UCLA

Unlimited self renewal capacity and differentiation potential make human pluripotent stem cells (PSC) a promising source for the ex vivo manufacture of red blood cells (RBC) for safe transfusion. Current methods of erythropoiesis from PSC suffer from low yields of RBCs, most of which contain embryonic and fetal rather than adult hemoglobin. We have previously shown that homo-dimerization of the intracellular component of MPL (ic-MPL) induces erythropoiesis from human cord blood progenitors through unique, EPO-independent mechanisms. The goal of the present study was to investigate the potential of ic-MPL dimerization to induce erythropoiesis from human embryonic stem cells (hESC) and to identify the signaling pathways activated by this strategy.
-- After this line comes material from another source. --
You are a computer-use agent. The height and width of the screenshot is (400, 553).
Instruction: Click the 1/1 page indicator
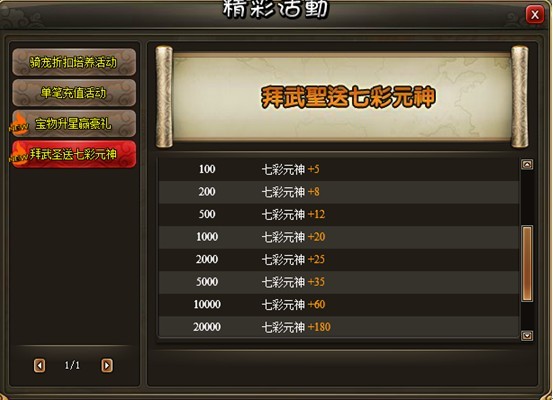72,365
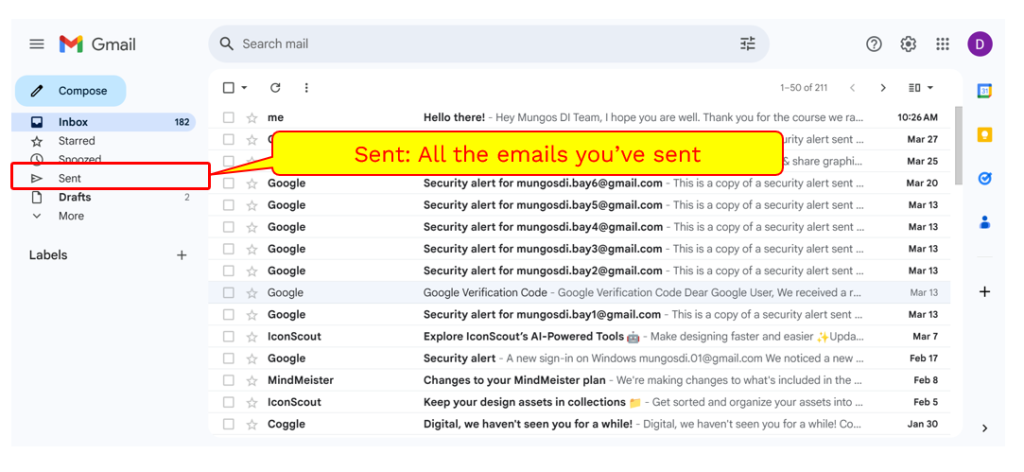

I present here evidence that ic-MPL dimerization induces EPO-independent erythroid differentiation from hESC through AKT signaling, by generating erythroid progenitors and promoting definitive erythropoiesis with increased RBC enucleation as well as increased gamma:epsilon globin ratio and production of beta-globin protein. ic-MPL dimerization is significantly more potent than EPO in inducing erythropoiesis from hESC and activates a network of key erythroid factors involved in apoptosis, cell cycle, and differentiation. These findings open up potentially new approaches toward the generation of therapeutically relevant RBCs for transfusion.